All the 148 books in the skip were diaries.
2 The Ribena box (#ulink_406eb711-7799-5842-8b4e-018378ae2409)
Aged twelve
A person can write five million words about itself, and forget to tell you its name.
Or its sex.
People don’t include obvious identifiers in diaries: things such as what they’re called or where their home is. They are simply ‘I’, who lives.
And then dies, and gets dumped in a skip.
It was evident that the author had died. People might burn their intimate diaries before they die, but they don’t throw them out where any stranger can pick them up.
Two terrible things happened after the discovery of the diaries.
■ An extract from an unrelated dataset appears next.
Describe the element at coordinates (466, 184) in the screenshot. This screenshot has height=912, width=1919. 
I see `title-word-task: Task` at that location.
Richard was being driven home from a party, in Australia, when the driver fell asleep and crashed the car into a tree. One of the most courageous and inventive academics of his generation, he is still alive, jolting in a wheelchair, and being moved around the nursing homes of England.
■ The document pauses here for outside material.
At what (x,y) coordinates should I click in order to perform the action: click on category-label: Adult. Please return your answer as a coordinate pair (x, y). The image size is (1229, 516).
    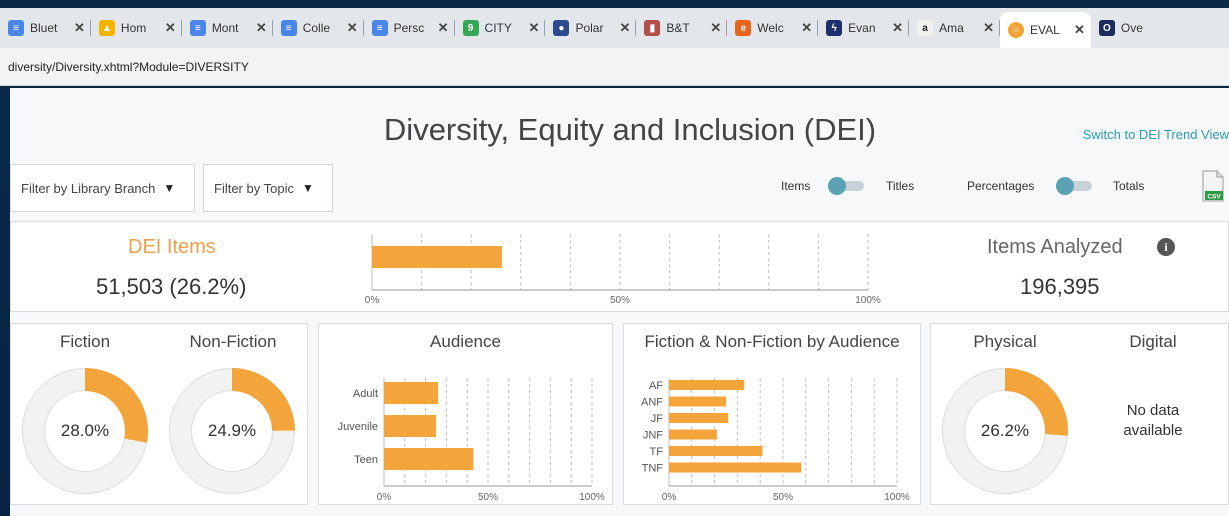
    Looking at the image, I should click on (366, 394).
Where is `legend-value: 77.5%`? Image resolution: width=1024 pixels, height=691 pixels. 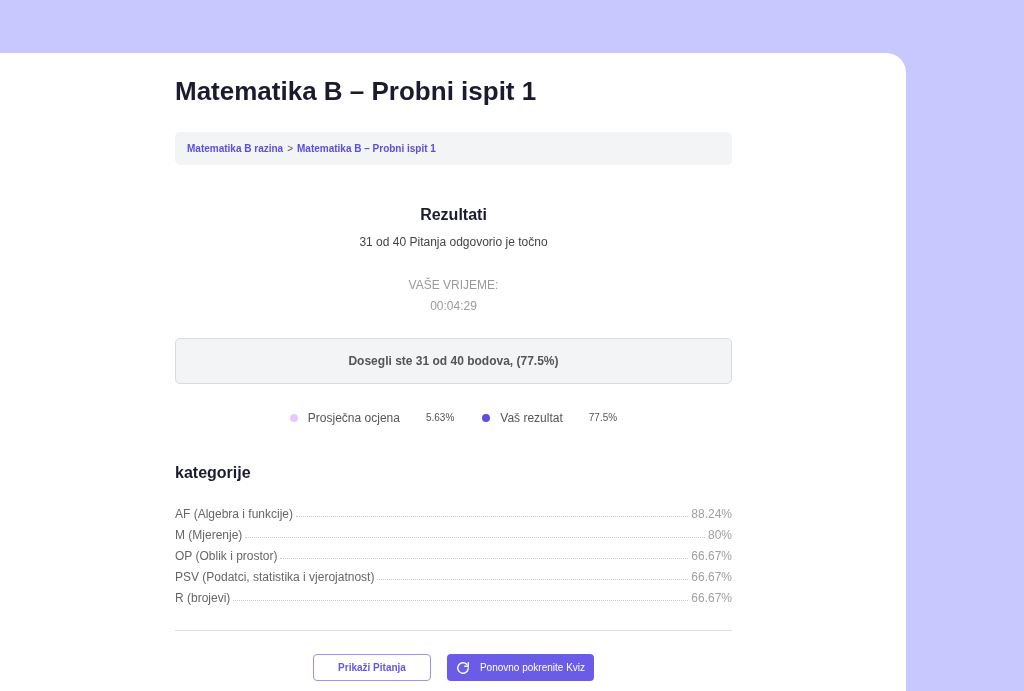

Several years later, Dido, my writing collaborator for a quarter of a century, was diagnosed with a ten-centimetre neuroendocrine tumour on her pancreas. I went with her to hear the diagnosis. There aren’t that many times I’ve seen real courage – the sort that makes you start with admiration each time you remember it. Top of my list for biblical chutzpah is Dido’s bemused calm as we came out of the GP’s surgery. ‘Well, I’ve had a nice life,’ she said. ‘Now, shall we go through these pages of yours in Waitrose’s café? It’s cooler there.’
A few weeks later she began to clear out her house. She had not progressed far with discovering who owned the diaries. As well as no name or return address, on the pages inside there were no obvious descriptions of the writer’s appearance, his or her job, or identifiable details of friends or family members. Everything that a person uses to clarify themselves to another person was missing. Why should ‘I’ bother to put them there? ‘I’ knew them already.
What could Dido do with this journal? She couldn’t take it to the police – they’d laugh at her. She couldn’t burn it – that would be criminal.
She gave them to me. It was now my job: I was to find out who was the rightful heir of these ‘living books’, and return them.
She’d put the diaries in three boxes. The original Ribena bottle crate had no lid; one side was caved in and the top half-shut-up, like a punched eye. The last person to touch this box before Dido was the person who’d thrown it out. There was nothing written on the outside except those shouts about ‘5d!’ No packaging label. Nothing with an alternative address. One of the hand holes was ripped clean in half.
The biggest box was thin, plain and approximately the length of a thigh. It bulged meatishly. Through the gaps in the cardboard I could see strips of lurid-coloured modern journals.
The third container was torso-sized and originally for a Canon portable photocopier (‘ZERO warm up time’). It was shiny and strapped down with duct tape. On one edge there was a label, addressed to The Librarian, Trinity College, Cambridge.